FBCCI wants Sheikh Hasina as Prime Minister again
by Reza Monem 6 August 2023
Bangladesh is scheduled to hold its next parliamentary election by January 2024. While the opposition parties led by Bangladesh Nationalist Party (BNP) continue to demand the resignation of the government ahead of the election, the international community, especially the U.S. and the European Union reiterated their interest in a free, fair, and inclusive election. As the ruling party, Bangladesh Awami League (BAL) has been flexing its muscles as well to display its popularity by organising frequent public meetings in the capital Dhaka, and other cities. Leaders of the ruling party don’t hesitate to appear at any event where the audience is friendly.
On 15 July 2023, the Federation of Bangladesh Chambers of Commerce and Industries (FBCCI), the nation’s apex body of trade organisations, held a business conference. Prime Minister Sheikh Hasina attended and addressed the conference. Amid political slogans, the FBCCI leaders collectively proclaimed their public support for the ruling party at the upcoming election.
The public display of such a political stand of the business leaders in favour of the incumbent government is unprecedented, even by Bangladesh standards. History has been made. The last time FBCCI took a political stand was more than 27 years ago. It was against the incumbent BNP-led government. On 11 March 1996, the FBCCI called for the dismissal of the February 1996 election results and a fresh election under a neutral, caretaker government.
In Asia, business leaders rubbing shoulders with politicians is not new. The current Bangladesh situation is an extreme case, albeit predictable. During the BAL’s 14-year term in the government, the country enjoyed rather stable economic growth, thanks to a giant readymade garments sector and the steady, healthy flow of remittance from overseas workers. Businesspeople, almost of all genres and sizes enjoyed a ‘blue sky weather’ during this long period. Hardly had there been any occasion where the government and business interests collided. As the economy expanded over time, so did the bank loan default rates, the emergence of new business elites, and the growing trend of capital flights.
Based on data over the period 2011-2021, Bangladesh ranks as the 21st highest loan default nation in the world. With a default rate of 7.97%, Bangladesh is ahead of its South Asian neighbours such as India, Pakistan, Nepal, and the Maldives. As of June 2022, a total of 69,369 court cases have piled up for judgment. A total amount of Taka 1.53 trillion is at stake.
Newspaper reports of borrowers leaving the country with unpaid bank loans are not uncommon. There were open admissions and debates in the parliament about the growing trend of money laundering out of the country. Global Financial Intelligence, a U.S.-based think tank estimated, U.S. $8.27 billion every year on average was siphoned out of Bangladesh through trade mis-invoicing between 2009 and 2018. By 2021, deposits in Swiss banks held by Bangladeshis grew to 871.1 million francs.

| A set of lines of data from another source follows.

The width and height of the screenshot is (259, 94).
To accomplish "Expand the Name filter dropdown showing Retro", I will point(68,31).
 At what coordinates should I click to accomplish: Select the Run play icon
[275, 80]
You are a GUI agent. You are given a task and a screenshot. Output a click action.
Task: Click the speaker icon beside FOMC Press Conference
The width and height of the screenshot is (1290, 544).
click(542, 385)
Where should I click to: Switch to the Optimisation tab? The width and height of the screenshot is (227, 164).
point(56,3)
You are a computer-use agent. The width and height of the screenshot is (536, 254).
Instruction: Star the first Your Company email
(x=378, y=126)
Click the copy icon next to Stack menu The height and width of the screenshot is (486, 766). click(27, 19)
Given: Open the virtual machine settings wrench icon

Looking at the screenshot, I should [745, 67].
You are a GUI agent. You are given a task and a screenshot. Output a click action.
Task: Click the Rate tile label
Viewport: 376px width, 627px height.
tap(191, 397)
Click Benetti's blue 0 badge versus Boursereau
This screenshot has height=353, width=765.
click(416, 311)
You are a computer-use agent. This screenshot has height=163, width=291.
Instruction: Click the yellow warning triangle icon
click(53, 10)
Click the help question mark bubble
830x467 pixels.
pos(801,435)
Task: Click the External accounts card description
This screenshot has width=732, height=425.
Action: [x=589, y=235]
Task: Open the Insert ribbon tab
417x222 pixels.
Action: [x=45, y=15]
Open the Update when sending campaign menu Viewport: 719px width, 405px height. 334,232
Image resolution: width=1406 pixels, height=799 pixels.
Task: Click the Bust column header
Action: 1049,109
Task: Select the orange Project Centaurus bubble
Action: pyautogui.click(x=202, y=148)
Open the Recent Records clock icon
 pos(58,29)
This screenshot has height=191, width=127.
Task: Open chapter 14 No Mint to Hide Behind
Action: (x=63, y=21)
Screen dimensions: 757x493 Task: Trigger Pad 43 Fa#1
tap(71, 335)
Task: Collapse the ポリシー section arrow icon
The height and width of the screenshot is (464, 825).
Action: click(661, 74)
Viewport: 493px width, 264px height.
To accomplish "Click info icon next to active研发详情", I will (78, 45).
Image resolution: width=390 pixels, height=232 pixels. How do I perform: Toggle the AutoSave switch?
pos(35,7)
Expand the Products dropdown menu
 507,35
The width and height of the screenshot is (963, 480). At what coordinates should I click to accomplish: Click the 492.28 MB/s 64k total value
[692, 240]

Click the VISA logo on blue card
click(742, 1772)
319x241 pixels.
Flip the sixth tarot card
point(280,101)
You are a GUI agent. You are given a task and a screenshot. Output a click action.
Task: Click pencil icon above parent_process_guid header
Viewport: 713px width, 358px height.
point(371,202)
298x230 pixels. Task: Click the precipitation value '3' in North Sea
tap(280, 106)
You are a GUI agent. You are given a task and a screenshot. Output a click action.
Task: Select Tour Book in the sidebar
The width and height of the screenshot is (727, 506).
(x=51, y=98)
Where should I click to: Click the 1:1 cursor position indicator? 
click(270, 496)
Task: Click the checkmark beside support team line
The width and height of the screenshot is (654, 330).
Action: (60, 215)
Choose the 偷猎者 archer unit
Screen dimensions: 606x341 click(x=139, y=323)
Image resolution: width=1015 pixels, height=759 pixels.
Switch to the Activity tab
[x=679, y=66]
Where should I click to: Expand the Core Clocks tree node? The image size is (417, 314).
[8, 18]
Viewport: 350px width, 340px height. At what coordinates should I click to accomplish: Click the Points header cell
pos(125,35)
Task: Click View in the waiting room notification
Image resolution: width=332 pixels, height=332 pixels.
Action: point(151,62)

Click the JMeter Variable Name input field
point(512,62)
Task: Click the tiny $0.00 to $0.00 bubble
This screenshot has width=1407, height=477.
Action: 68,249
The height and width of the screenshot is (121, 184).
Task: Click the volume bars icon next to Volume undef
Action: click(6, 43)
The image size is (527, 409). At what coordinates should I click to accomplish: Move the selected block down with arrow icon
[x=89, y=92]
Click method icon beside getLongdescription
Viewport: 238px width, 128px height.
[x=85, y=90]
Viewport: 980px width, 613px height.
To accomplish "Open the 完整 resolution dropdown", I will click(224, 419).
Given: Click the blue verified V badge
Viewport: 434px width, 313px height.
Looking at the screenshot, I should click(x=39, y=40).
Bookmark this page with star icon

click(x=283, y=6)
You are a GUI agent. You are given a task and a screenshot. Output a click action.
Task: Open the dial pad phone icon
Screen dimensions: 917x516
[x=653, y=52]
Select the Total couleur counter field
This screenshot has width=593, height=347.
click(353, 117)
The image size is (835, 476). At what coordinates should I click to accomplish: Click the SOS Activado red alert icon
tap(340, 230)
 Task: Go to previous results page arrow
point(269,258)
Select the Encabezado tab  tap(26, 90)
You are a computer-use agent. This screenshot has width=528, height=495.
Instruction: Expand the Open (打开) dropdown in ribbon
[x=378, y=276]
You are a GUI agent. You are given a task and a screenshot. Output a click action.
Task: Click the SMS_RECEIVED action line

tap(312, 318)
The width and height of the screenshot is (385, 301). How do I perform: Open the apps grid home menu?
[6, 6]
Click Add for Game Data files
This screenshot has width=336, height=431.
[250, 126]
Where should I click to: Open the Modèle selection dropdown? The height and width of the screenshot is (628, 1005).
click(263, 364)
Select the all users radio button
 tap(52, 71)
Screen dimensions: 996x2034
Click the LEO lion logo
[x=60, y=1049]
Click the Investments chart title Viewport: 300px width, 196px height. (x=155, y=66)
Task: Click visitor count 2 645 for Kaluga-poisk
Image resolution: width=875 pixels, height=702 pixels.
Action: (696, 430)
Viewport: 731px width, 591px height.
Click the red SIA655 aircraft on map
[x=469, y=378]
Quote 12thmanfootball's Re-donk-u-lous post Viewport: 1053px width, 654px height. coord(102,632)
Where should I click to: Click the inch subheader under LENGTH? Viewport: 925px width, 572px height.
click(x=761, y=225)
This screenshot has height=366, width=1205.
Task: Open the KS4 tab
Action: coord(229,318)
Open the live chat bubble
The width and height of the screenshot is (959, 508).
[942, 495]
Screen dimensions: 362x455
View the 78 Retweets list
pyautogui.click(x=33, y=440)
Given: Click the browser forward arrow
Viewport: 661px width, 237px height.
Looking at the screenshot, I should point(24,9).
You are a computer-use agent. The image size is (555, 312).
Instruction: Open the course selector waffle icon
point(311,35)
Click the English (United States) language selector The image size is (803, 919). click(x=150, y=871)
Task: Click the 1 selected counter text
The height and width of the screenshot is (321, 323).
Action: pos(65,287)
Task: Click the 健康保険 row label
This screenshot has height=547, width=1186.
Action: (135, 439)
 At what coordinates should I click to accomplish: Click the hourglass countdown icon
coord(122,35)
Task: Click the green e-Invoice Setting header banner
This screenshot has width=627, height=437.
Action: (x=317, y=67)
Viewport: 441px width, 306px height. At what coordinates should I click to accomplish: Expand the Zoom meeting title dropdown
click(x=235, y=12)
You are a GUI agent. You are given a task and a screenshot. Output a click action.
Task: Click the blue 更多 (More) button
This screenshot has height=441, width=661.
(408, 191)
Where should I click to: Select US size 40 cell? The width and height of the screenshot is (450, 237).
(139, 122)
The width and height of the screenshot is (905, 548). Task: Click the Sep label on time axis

In recent years, there were several cases of rapid price hikes of daily essentials like onion, green chilli, soybean oil, and sugar. The common masses and low-income groups vented their anger at the government through the press and social media. Allegations were made of trade syndicates or cartels controlling the market. Even ministers lamented the government’s helplessness publicly. Yet no substantive measures were taken apart from enacting a new bill that makes hoarding daily essential foods a punishable offence. Critiques allege that business houses close to the ruling party leaders have amassed unbelievable amounts of wealth over a very short period. A new class of conglomerates has emerged through kinship, exchange of favours, or long association with senior members of the ruling party.
Since the 1990s, the Dhaka stock market crashed twice. On both occasions, the BAL was in power. The first was in 1996 and then in 2010-2011. On 9 January 2011, the Dhaka stock market registered the largest drop in share price in its 55-year history. Police had to use tear gas to disperse thousands of angry investors who vented their anger towards the government. After a three-month investigation, a probe committee identified several influential pro-government tycoons as the mastermind of the crash.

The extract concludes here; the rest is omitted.